Don't Let Them Hate Jesus Because of You
... plus, kids & technology, and Wes Huff's social media apologetics. This week on the Shock Absorber Podcast.
This week on The Shock Absorber, Joel and I found ourselves reflecting on some confronting data about childhood today.
Half of kids surveyed say their parents should be worried about their screen time. Technology is now the number one reason children say they fight with their parents. And perhaps most tellingly, 62% of kids say they wish they could take their parents’ phones away.
We began by talking about Wes Huff’s recent appearance on Diary of a CEO. It’s a fascinating example of someone communicating the gospel in a way that resonates with a generation that seems genuinely curious about Jesus again.
From there, we worked through Jonathan Haidt’s After Babel Substack piece, “30 Facts About Childhood Today” [EDIT: the article has since been retracted]1. Some of the statistics are sobering — particularly the growing number of children who have no siblings or cousins — and it led us to think about what the church might uniquely offer in response.
Joel and I are both preaching from John 15:18–16:4 this weekend, where Jesus prepares his disciples for the reality that the world will hate them. One observation from our conversation stuck with me: the order matters. The world should hate us because they hate Jesus, not hate Jesus because they hate us.
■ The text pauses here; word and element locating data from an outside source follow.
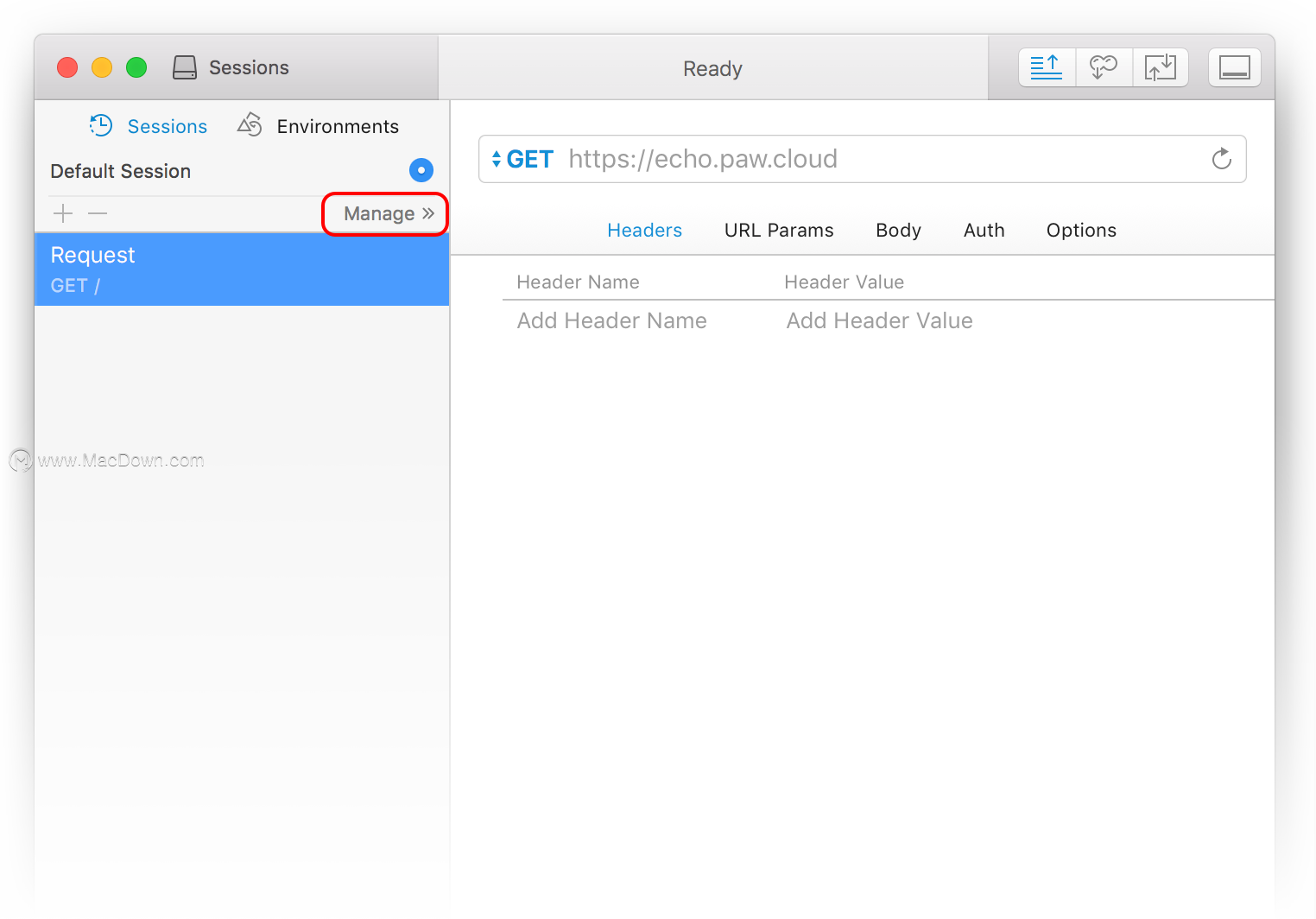Click the cloud sync toolbar icon

coord(1103,67)
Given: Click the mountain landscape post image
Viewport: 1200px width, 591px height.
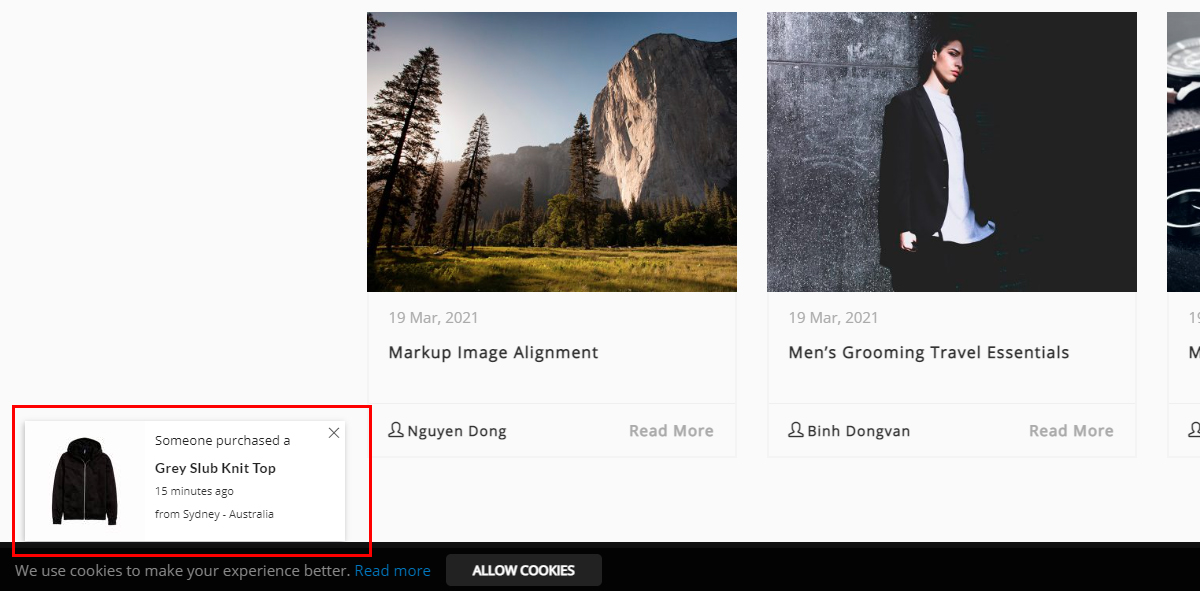Looking at the screenshot, I should pyautogui.click(x=552, y=152).
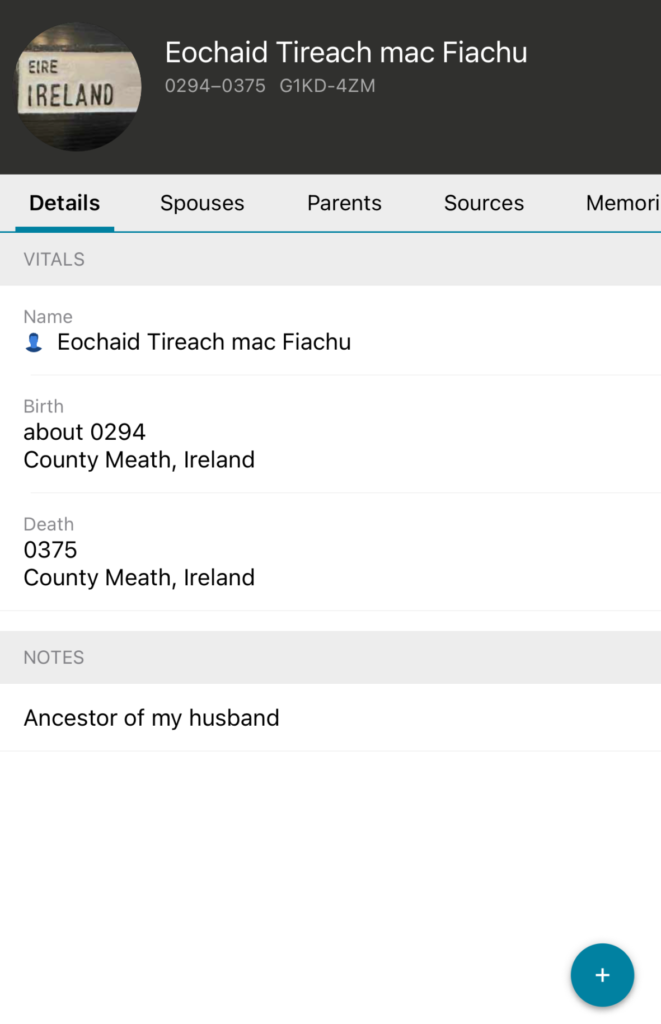Open the Parents tab
661x1024 pixels.
[344, 203]
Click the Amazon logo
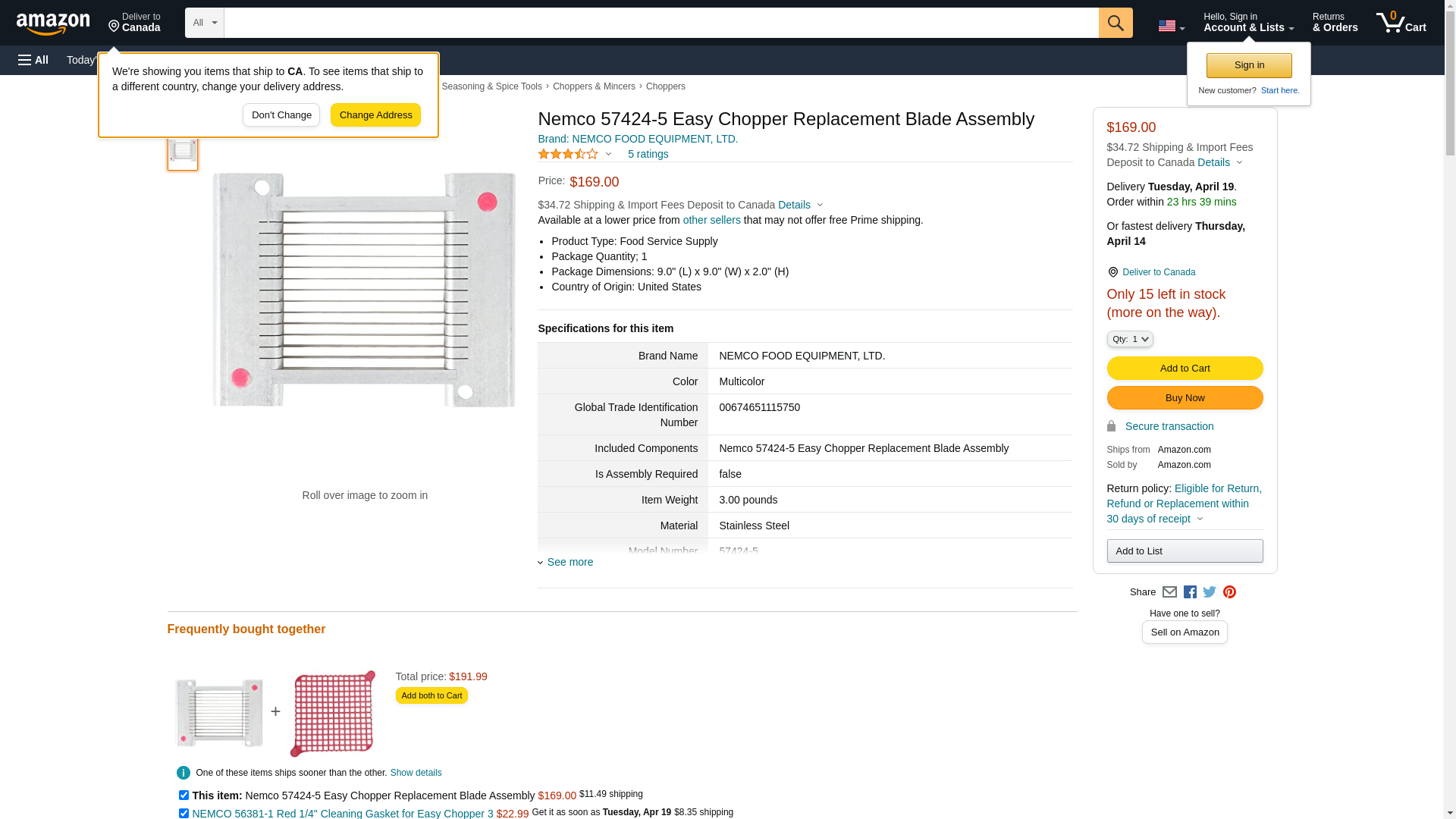 (x=53, y=24)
When Christians behave badly — hypocritically, arrogantly, or weaponising faith — people often reject Jesus because they first reject us. That reversal is worth sitting with.
We also drifted into some “behind the scenes” preaching talk: how sermons actually get put together, the difference between teaching and preaching, and the strange experience of discovering that sometimes the sermons you felt least prepared for are the ones the Spirit seems to use the most.
My encouragement this week is simple: go and listen to Joel’s sermon on the passage. It’s already up on YouTube and the podcast feed — and I’d love to hear what you think of it.
Check out the full conversation in the links below or on your favourite podcast app.
After we recorded this episode, After Babel withdrew the article due to some inaccuracies in the reporting. Since I don’t know which parts of the article were problematic, perhaps take our discussion on these topics with a grain of salt.